I had bought two different varieties of cherries from Walmart for > eating and planted the seeds in a planter here in South Carolina. I > have one sapling growing from all the seeds I planted. It is about 3.5 > to 4 ft. in size and is approx. 12 to 15 months old. It has a semi > round jagged leaf. It now has leaves on it but there were no blooms. I > can identify a wild cherry but can not confirm that what I truly have > is a species of an edible cherry tree. Is there somewhere I can > reference the leaves of edible cherry trees for identification? If > this is truly a cherry tree I want to transplant it in my yard. Will > it grow in South Carolina and how do I maintain it? Thanks from anyone who can point me in the right direction!
Fruit characteristics of seedlings unpredictable. After having to wait for sexual maturity to be reached and fruiting to commence, may find them too small and poorly flavored. Better to devote resources to purchasing and establishing grafted specimens of named varieties of known attributes. Your state Extension Service probably has information on what is involved in growing sweet cherries in your region.

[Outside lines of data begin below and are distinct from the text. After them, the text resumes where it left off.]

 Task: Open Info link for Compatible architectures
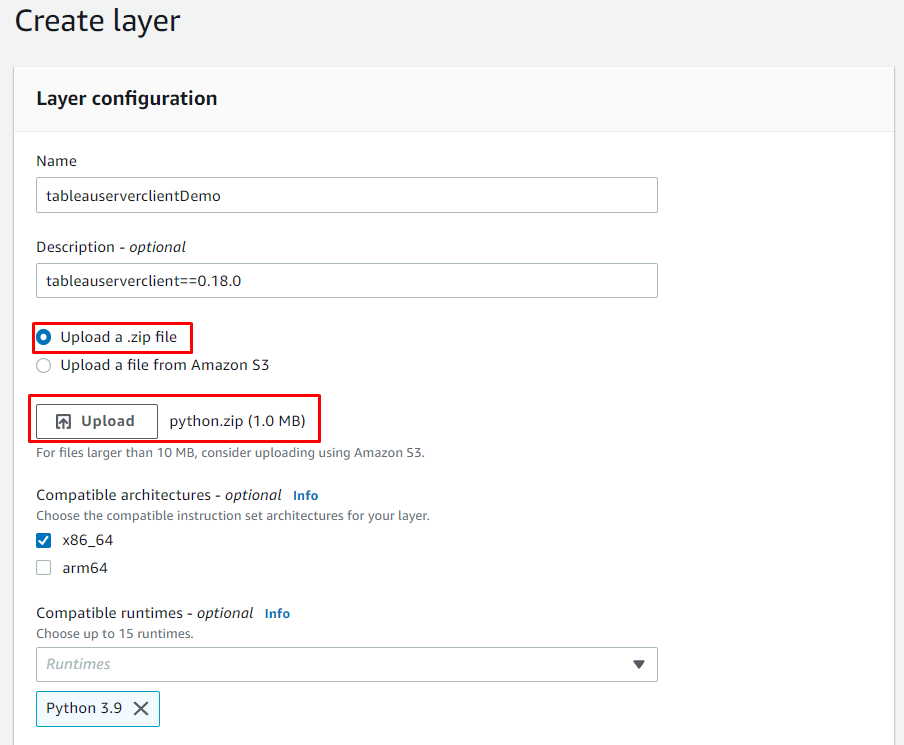click(306, 496)
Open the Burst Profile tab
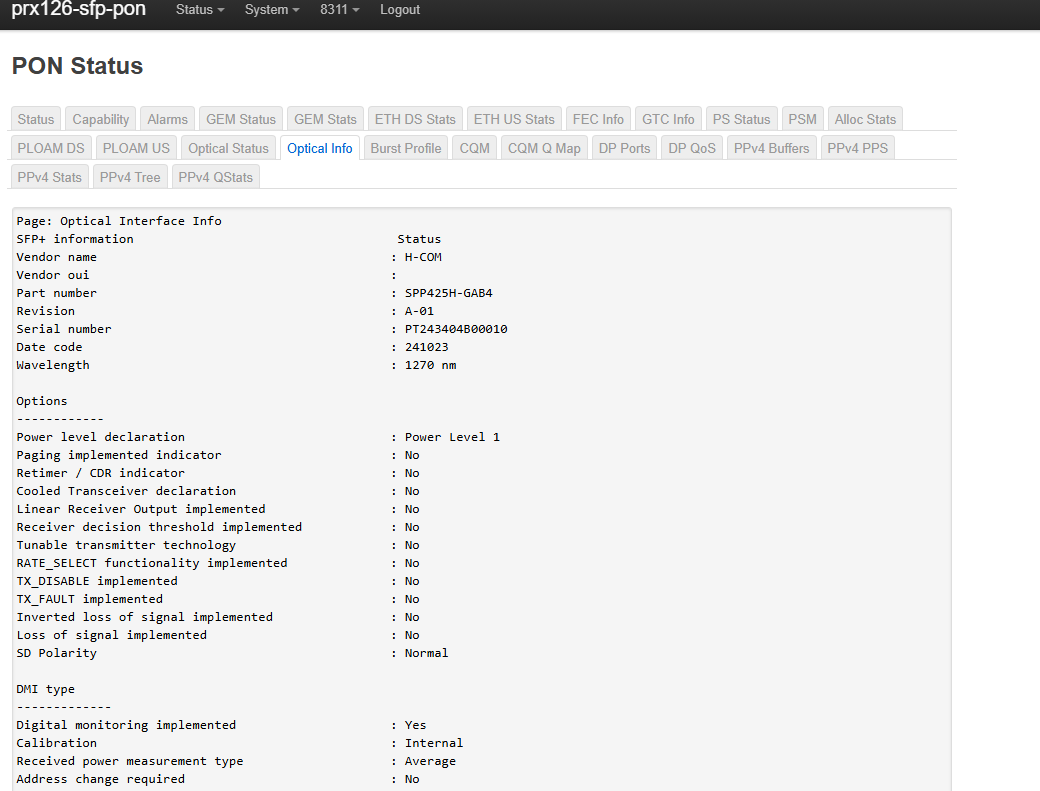Screen dimensions: 1040x791 point(405,148)
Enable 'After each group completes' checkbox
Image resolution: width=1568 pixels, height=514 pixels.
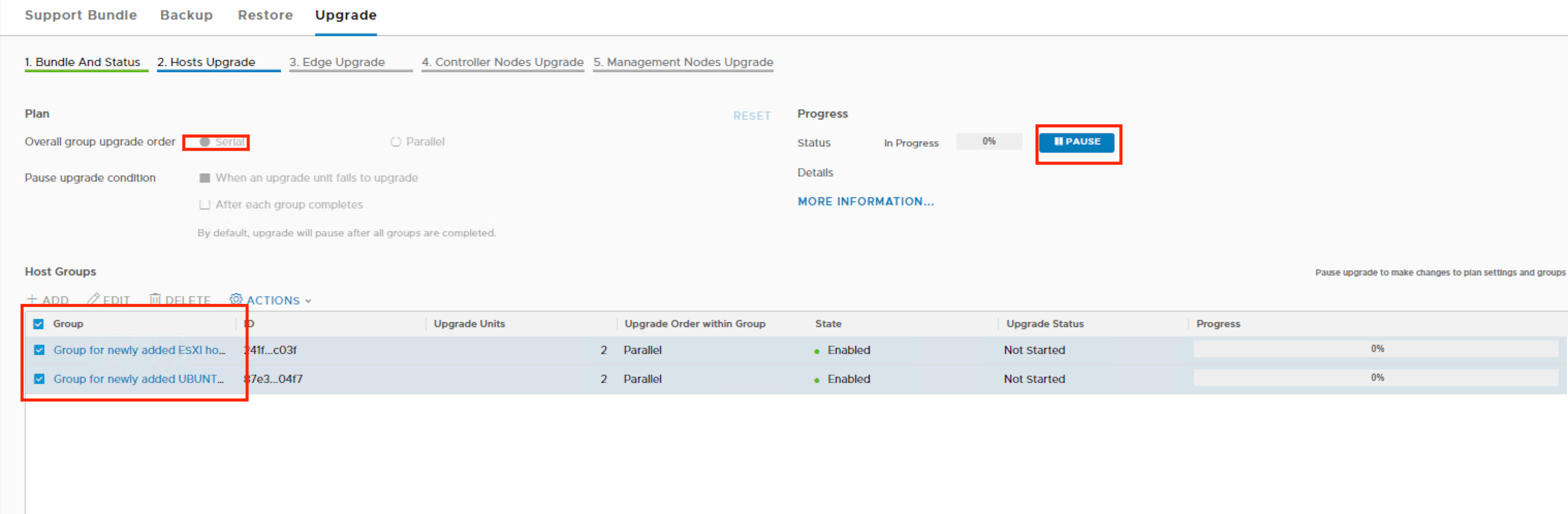click(x=205, y=204)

Hello Ron B, Before I make much effort at all, Id like to be able to identify that it is indeed a cherry sapling. How can this be done?
Here's how I see it: a sweet cherry seedling wouldn't be worth the risk of growing on only to probably discover the fruit is no good, so if having a good fruiting sweet cherry is the entire focus of the project it doesn't matter what the identity of the seedling is. Otherwise, go someplace where they have sweet cherry trees and compare the leaves etc. of yours with those. Side-by-side comparisons of samples of the parts of similar trees can't be beat for quickly showing any differences there might be.